The 'inner man'--the human being's heart or spirit--is only motivated and justified by faith, and never by works. The 'outer man", on the other hand, is that part of the human in which works can, indeed, be manifest. These works, however, have no bearing on salvation. Their nature as good or bad is entirely linked to the nature of the inner 'man' as either just or un-just. Since the character of the 'inner man' is based, not on works, but on faith, the 'inner man' requires "neither laws nor good works but, on the contrary, is injured by them if he believes that he is justified by them.' (p.16) In other words, while no outer work can justify the 'inner man,' no outer work can make the 'inner man' un-just. Quite the contrary, it is the nature of the "inner man' which determines the nature of the outer work.
If the inner nature is that which determines the nature of any and all outer works, then the place of good works in the life of a Christian who has been justified through faith in Jesus Christ should become plain. While "we do nothing and work nothing in order to obtain this righteousness. . . " (p. 93), we, nevertheless, exhibit the outward manifestations of the inward justification. It is as if a force is unleashed within the Christian who has taken hold of passive righteousness, a force which elicits good works through, and because of, the very inner nature of the one justified.
Truly, if faith is there, he [the one justified] cannot hold back; he proves himself, breaks out into good works, confesses and teaches this gospel before the people, and stakes his life on it (p. 41).

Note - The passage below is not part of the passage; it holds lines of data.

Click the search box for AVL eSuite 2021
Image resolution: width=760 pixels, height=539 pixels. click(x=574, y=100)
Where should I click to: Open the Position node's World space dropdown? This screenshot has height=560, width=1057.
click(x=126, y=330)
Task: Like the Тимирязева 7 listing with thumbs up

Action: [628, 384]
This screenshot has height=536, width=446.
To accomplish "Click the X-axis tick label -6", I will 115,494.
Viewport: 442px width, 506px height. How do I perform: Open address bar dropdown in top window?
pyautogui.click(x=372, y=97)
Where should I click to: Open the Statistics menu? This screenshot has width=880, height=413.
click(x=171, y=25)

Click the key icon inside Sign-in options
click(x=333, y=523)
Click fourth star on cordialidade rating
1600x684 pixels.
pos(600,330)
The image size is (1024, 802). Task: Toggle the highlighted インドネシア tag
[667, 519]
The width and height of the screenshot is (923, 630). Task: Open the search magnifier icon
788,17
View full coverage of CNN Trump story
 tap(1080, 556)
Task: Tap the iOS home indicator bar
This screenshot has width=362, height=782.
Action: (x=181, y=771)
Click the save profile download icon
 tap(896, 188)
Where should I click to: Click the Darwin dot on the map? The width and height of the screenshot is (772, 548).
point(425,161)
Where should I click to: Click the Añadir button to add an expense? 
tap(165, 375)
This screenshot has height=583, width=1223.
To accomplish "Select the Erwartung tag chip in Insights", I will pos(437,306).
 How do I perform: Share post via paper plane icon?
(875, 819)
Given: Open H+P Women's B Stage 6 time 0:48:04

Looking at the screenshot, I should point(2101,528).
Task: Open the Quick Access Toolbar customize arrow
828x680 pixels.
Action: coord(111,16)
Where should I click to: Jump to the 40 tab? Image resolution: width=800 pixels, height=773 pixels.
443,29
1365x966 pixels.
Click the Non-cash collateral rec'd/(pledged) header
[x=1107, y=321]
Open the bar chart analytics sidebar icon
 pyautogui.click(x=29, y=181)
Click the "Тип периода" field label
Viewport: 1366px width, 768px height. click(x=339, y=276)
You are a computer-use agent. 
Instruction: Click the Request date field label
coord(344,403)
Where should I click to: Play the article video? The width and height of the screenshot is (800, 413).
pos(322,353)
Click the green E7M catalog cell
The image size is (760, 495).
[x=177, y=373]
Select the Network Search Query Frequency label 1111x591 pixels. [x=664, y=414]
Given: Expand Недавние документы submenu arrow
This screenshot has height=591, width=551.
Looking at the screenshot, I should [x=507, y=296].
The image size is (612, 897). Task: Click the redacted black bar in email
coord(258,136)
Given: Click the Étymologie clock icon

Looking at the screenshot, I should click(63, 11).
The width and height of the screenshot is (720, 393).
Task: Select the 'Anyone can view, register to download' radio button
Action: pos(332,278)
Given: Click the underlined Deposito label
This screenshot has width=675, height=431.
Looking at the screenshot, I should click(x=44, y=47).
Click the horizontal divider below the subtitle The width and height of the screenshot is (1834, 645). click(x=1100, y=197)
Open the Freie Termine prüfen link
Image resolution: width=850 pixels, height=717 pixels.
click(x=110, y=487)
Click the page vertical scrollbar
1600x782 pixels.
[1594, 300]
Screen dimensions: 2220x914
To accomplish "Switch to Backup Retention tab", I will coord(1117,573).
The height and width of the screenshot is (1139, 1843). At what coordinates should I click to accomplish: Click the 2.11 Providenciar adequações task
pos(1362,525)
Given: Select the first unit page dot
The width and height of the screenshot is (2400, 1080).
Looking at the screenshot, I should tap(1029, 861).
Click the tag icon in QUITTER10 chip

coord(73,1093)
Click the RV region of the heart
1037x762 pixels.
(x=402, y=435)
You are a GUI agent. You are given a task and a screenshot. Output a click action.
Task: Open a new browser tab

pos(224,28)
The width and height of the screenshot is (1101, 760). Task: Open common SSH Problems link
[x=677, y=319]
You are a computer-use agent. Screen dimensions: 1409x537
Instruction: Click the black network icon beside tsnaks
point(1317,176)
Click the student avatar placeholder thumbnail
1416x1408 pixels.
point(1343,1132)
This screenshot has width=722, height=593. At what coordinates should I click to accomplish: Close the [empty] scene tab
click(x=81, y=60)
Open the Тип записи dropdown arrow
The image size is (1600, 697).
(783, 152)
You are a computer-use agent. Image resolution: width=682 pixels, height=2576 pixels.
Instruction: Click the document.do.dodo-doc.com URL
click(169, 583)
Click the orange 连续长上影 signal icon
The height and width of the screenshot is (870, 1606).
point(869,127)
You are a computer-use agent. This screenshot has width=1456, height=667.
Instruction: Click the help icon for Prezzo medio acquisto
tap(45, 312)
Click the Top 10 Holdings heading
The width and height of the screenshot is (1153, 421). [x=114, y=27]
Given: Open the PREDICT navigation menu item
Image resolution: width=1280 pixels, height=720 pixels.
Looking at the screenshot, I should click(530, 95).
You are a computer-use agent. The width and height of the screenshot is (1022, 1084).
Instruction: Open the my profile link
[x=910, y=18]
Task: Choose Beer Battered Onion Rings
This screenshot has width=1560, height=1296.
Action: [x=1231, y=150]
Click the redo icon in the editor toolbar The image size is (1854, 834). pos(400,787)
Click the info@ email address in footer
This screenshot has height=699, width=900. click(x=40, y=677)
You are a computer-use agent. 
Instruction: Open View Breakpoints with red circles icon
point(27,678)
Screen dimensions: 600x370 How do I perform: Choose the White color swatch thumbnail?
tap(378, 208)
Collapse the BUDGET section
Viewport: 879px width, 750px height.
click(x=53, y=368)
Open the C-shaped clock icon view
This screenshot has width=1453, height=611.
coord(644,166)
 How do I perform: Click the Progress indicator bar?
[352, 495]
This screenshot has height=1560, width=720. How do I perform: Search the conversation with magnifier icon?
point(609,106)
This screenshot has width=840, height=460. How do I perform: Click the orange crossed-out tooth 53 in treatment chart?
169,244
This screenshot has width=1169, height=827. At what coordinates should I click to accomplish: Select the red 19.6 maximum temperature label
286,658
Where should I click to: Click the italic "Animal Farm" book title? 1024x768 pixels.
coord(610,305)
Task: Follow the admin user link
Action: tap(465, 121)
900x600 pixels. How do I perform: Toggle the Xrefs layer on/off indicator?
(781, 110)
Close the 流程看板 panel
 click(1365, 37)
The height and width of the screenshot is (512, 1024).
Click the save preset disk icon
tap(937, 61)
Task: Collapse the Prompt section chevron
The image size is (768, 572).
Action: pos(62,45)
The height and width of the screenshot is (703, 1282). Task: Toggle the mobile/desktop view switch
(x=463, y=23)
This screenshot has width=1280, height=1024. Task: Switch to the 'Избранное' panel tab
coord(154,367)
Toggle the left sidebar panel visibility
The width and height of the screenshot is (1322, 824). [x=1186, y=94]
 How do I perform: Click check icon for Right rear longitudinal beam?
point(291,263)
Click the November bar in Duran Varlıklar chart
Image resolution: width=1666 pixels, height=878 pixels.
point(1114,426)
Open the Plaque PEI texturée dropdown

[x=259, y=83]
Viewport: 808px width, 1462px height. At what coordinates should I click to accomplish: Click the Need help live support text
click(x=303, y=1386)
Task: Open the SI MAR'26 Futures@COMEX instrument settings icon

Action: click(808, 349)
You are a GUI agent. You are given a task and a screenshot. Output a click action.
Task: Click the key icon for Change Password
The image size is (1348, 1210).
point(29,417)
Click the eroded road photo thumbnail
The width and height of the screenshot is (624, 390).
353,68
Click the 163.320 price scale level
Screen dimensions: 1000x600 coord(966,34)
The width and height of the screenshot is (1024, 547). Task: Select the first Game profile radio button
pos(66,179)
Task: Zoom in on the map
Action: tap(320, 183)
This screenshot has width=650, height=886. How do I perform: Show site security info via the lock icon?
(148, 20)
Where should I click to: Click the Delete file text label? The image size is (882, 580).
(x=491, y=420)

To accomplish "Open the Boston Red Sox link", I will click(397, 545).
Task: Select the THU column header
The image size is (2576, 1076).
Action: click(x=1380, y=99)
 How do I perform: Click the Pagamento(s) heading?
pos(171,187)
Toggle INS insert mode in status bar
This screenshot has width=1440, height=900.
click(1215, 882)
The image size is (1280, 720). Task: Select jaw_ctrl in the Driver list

Again, it is not the doing of good works which justifies. The good works come forth in response to the grace of God enacted in a Christian life. It is through these works that the proper Christian response to justification can be seen--in true love for one's neighbor, this action not being motivated by self-gain but through the example of Christ. It is this expression of the outward nature, the 'outer man," which must be mastered and directed in daily intercourse with the rest of human society. This is done through the joyful acceptance by the inner nature of the grace of Christ in which 'it is his [the Christian's] one occupation to serve God joyfully and without thought of gain, in love that is not constrained' (p. 17).
The total lack of a role for good works in Luther's concept of justification cannot be stressed enough in this, or any paper. It was a central theme in his entire message, and it served as the keynote from which much criticism flowed downhill, toward him. While, indeed, good works do not justify sinners, they do serve two important purposes: the law provides a mirror in which the individual may see her or his need of grace; and, the works of the law serve as an outward expression of the true act of justification. These acts are not mandatory for salvation, but, as Luther put it, 'good works follow and proceed from the good person. . . " (p. 17). They are, in other words, expected by the very nature of the inward change.